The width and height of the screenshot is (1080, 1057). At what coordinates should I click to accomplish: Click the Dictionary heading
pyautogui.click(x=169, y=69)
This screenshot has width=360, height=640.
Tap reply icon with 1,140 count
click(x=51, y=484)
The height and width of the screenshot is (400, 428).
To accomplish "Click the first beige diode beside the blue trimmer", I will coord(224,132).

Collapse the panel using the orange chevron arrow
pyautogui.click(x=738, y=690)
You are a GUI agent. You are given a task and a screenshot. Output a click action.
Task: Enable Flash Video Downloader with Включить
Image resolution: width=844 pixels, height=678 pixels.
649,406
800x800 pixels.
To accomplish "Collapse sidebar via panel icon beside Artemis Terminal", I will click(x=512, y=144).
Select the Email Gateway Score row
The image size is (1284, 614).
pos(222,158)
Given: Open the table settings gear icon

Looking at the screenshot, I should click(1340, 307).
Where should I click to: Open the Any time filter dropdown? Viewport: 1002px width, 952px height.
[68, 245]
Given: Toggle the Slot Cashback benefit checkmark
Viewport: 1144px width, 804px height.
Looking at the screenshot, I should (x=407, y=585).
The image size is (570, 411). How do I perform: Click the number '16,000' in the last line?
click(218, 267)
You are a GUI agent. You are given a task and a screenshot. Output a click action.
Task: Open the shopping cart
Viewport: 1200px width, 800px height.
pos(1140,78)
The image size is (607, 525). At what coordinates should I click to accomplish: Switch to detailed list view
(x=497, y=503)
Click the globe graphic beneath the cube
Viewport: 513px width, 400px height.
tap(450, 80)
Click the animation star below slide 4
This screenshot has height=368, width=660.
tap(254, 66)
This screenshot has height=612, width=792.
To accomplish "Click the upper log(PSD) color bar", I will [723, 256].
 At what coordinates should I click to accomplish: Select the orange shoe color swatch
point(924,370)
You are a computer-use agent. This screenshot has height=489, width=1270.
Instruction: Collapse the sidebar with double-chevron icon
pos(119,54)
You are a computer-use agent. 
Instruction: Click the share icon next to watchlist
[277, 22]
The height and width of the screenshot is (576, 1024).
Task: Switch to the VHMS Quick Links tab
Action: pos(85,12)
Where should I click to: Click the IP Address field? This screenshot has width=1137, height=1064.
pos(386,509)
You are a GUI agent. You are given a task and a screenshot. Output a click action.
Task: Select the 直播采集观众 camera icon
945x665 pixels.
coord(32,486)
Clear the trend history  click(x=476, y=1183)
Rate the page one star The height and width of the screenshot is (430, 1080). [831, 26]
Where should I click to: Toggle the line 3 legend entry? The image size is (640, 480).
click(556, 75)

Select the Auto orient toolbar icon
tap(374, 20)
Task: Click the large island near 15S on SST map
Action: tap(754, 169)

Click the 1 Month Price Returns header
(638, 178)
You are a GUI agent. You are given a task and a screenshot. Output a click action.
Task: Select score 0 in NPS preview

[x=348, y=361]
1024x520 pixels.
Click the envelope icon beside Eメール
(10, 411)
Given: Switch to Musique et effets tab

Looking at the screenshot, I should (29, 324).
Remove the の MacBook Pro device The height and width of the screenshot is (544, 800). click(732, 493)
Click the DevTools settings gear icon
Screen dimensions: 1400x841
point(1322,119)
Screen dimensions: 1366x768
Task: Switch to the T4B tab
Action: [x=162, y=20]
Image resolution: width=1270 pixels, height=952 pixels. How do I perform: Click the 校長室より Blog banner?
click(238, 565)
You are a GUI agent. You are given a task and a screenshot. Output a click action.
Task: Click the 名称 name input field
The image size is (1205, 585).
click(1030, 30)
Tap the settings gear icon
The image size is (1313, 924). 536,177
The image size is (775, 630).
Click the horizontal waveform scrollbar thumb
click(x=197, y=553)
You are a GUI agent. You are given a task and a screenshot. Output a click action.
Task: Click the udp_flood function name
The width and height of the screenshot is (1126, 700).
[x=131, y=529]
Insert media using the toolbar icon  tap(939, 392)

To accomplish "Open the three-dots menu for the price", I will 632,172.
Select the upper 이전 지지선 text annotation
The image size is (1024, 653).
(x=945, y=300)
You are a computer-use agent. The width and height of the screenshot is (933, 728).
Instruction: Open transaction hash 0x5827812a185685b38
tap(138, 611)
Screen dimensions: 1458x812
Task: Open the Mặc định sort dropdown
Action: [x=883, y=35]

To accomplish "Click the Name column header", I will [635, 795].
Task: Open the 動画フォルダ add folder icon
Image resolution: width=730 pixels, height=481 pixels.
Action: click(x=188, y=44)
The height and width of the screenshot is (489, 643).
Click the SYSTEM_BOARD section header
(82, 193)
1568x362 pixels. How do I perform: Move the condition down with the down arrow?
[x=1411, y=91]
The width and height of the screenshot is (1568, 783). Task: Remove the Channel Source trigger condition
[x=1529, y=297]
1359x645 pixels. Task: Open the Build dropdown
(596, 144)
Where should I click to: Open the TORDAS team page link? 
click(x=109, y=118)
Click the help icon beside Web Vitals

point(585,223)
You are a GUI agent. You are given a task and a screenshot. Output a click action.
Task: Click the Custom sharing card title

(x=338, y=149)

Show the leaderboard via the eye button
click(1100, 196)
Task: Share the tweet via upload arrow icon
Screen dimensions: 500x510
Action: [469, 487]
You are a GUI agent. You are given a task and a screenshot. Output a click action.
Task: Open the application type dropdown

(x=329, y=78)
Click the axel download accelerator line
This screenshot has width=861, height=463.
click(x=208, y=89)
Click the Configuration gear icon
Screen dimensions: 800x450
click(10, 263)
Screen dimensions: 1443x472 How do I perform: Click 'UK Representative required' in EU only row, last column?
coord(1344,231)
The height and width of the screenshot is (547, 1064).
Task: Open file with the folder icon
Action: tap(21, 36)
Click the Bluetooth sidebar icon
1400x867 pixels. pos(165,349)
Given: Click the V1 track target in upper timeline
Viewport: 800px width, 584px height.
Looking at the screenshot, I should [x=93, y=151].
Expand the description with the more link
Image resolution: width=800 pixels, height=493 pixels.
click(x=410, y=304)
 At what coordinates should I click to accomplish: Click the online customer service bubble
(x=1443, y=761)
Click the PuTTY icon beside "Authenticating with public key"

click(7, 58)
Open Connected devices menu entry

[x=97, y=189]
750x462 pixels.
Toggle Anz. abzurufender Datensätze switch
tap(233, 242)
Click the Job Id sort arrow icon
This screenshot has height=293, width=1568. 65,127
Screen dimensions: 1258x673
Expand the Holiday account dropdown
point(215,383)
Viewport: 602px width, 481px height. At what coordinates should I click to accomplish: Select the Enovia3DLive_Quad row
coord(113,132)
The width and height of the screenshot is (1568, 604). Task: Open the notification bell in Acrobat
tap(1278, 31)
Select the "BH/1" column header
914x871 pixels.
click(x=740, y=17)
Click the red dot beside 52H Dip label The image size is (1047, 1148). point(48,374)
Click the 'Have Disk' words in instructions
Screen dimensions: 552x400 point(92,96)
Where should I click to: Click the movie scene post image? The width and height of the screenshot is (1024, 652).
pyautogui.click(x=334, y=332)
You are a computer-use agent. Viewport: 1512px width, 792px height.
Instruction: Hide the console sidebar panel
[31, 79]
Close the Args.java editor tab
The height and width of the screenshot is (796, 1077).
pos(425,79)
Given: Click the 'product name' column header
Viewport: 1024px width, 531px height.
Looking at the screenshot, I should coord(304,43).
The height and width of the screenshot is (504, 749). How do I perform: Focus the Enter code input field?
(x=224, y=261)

☆ ☆ ☆ ☆ ☆

**About this task**
The complete listing is to be repeated exactly.

**Response**
The width and height of the screenshot is (1080, 1057). At what coordinates should I click to accomplish: Click the Dictionary heading
pyautogui.click(x=169, y=69)
This screenshot has width=360, height=640.
Tap reply icon with 1,140 count
click(x=51, y=484)
The height and width of the screenshot is (400, 428).
To accomplish "Click the first beige diode beside the blue trimmer", I will coord(224,132).

Collapse the panel using the orange chevron arrow
pyautogui.click(x=738, y=690)
You are a GUI agent. You are given a task and a screenshot. Output a click action.
Task: Enable Flash Video Downloader with Включить
Image resolution: width=844 pixels, height=678 pixels.
649,406
800x800 pixels.
To accomplish "Collapse sidebar via panel icon beside Artemis Terminal", I will click(x=512, y=144).
Select the Email Gateway Score row
The image size is (1284, 614).
pos(222,158)
Given: Open the table settings gear icon

Looking at the screenshot, I should click(1340, 307).
Where should I click to: Open the Any time filter dropdown? Viewport: 1002px width, 952px height.
[68, 245]
Given: Toggle the Slot Cashback benefit checkmark
Viewport: 1144px width, 804px height.
Looking at the screenshot, I should (x=407, y=585).
The image size is (570, 411). How do I perform: Click the number '16,000' in the last line?
click(218, 267)
You are a GUI agent. You are given a task and a screenshot. Output a click action.
Task: Open the shopping cart
Viewport: 1200px width, 800px height.
pos(1140,78)
The image size is (607, 525). At what coordinates should I click to accomplish: Switch to detailed list view
(x=497, y=503)
Click the globe graphic beneath the cube
Viewport: 513px width, 400px height.
tap(450, 80)
Click the animation star below slide 4
This screenshot has height=368, width=660.
tap(254, 66)
This screenshot has height=612, width=792.
To accomplish "Click the upper log(PSD) color bar", I will [723, 256].
 At what coordinates should I click to accomplish: Select the orange shoe color swatch
point(924,370)
You are a computer-use agent. This screenshot has height=489, width=1270.
Instruction: Collapse the sidebar with double-chevron icon
pos(119,54)
You are a computer-use agent. 
Instruction: Click the share icon next to watchlist
[277, 22]
The height and width of the screenshot is (576, 1024).
Task: Switch to the VHMS Quick Links tab
Action: pos(85,12)
Where should I click to: Click the IP Address field? This screenshot has width=1137, height=1064.
pos(386,509)
You are a GUI agent. You are given a task and a screenshot. Output a click action.
Task: Select the 直播采集观众 camera icon
945x665 pixels.
coord(32,486)
Clear the trend history  click(x=476, y=1183)
Rate the page one star The height and width of the screenshot is (430, 1080). [831, 26]
Where should I click to: Toggle the line 3 legend entry? The image size is (640, 480).
click(556, 75)

Select the Auto orient toolbar icon
tap(374, 20)
Task: Click the large island near 15S on SST map
Action: tap(754, 169)

Click the 1 Month Price Returns header
(638, 178)
You are a GUI agent. You are given a task and a screenshot. Output a click action.
Task: Select score 0 in NPS preview

[x=348, y=361]
1024x520 pixels.
Click the envelope icon beside Eメール
(10, 411)
Given: Switch to Musique et effets tab

Looking at the screenshot, I should (29, 324).
Remove the の MacBook Pro device The height and width of the screenshot is (544, 800). click(732, 493)
Click the DevTools settings gear icon
Screen dimensions: 1400x841
point(1322,119)
Screen dimensions: 1366x768
Task: Switch to the T4B tab
Action: [x=162, y=20]
Image resolution: width=1270 pixels, height=952 pixels. How do I perform: Click the 校長室より Blog banner?
click(238, 565)
You are a GUI agent. You are given a task and a screenshot. Output a click action.
Task: Click the 名称 name input field
The image size is (1205, 585).
click(1030, 30)
Tap the settings gear icon
The image size is (1313, 924). 536,177
The image size is (775, 630).
Click the horizontal waveform scrollbar thumb
click(x=197, y=553)
You are a GUI agent. You are given a task and a screenshot. Output a click action.
Task: Click the udp_flood function name
The width and height of the screenshot is (1126, 700).
[x=131, y=529]
Insert media using the toolbar icon  tap(939, 392)

To accomplish "Open the three-dots menu for the price", I will 632,172.
Select the upper 이전 지지선 text annotation
The image size is (1024, 653).
(x=945, y=300)
You are a computer-use agent. The width and height of the screenshot is (933, 728).
Instruction: Open transaction hash 0x5827812a185685b38
tap(138, 611)
Screen dimensions: 1458x812
Task: Open the Mặc định sort dropdown
Action: [x=883, y=35]

To accomplish "Click the Name column header", I will [635, 795].
Task: Open the 動画フォルダ add folder icon
Image resolution: width=730 pixels, height=481 pixels.
Action: click(x=188, y=44)
The height and width of the screenshot is (489, 643).
Click the SYSTEM_BOARD section header
(82, 193)
1568x362 pixels. How do I perform: Move the condition down with the down arrow?
[x=1411, y=91]
The width and height of the screenshot is (1568, 783). Task: Remove the Channel Source trigger condition
[x=1529, y=297]
1359x645 pixels. Task: Open the Build dropdown
(596, 144)
Where should I click to: Open the TORDAS team page link? 
click(x=109, y=118)
Click the help icon beside Web Vitals

point(585,223)
You are a GUI agent. You are given a task and a screenshot. Output a click action.
Task: Click the Custom sharing card title

(x=338, y=149)

Show the leaderboard via the eye button
click(1100, 196)
Task: Share the tweet via upload arrow icon
Screen dimensions: 500x510
Action: [469, 487]
You are a GUI agent. You are given a task and a screenshot. Output a click action.
Task: Open the application type dropdown

(x=329, y=78)
Click the axel download accelerator line
This screenshot has width=861, height=463.
click(x=208, y=89)
Click the Configuration gear icon
Screen dimensions: 800x450
click(10, 263)
Screen dimensions: 1443x472 How do I perform: Click 'UK Representative required' in EU only row, last column?
coord(1344,231)
The height and width of the screenshot is (547, 1064).
Task: Open file with the folder icon
Action: tap(21, 36)
Click the Bluetooth sidebar icon
1400x867 pixels. pos(165,349)
Given: Click the V1 track target in upper timeline
Viewport: 800px width, 584px height.
Looking at the screenshot, I should [x=93, y=151].
Expand the description with the more link
Image resolution: width=800 pixels, height=493 pixels.
click(x=410, y=304)
 At what coordinates should I click to accomplish: Click the online customer service bubble
(x=1443, y=761)
Click the PuTTY icon beside "Authenticating with public key"

click(7, 58)
Open Connected devices menu entry

[x=97, y=189]
750x462 pixels.
Toggle Anz. abzurufender Datensätze switch
tap(233, 242)
Click the Job Id sort arrow icon
This screenshot has height=293, width=1568. 65,127
Screen dimensions: 1258x673
Expand the Holiday account dropdown
point(215,383)
Viewport: 602px width, 481px height. At what coordinates should I click to accomplish: Select the Enovia3DLive_Quad row
coord(113,132)
The width and height of the screenshot is (1568, 604). Task: Open the notification bell in Acrobat
tap(1278, 31)
Select the "BH/1" column header
914x871 pixels.
click(x=740, y=17)
Click the red dot beside 52H Dip label The image size is (1047, 1148). point(48,374)
Click the 'Have Disk' words in instructions
Screen dimensions: 552x400 point(92,96)
Where should I click to: Click the movie scene post image? The width and height of the screenshot is (1024, 652).
pyautogui.click(x=334, y=332)
You are a computer-use agent. Viewport: 1512px width, 792px height.
Instruction: Hide the console sidebar panel
[31, 79]
Close the Args.java editor tab
The height and width of the screenshot is (796, 1077).
pos(425,79)
Given: Click the 'product name' column header
Viewport: 1024px width, 531px height.
Looking at the screenshot, I should coord(304,43).
The height and width of the screenshot is (504, 749). How do I perform: Focus the Enter code input field?
(x=224, y=261)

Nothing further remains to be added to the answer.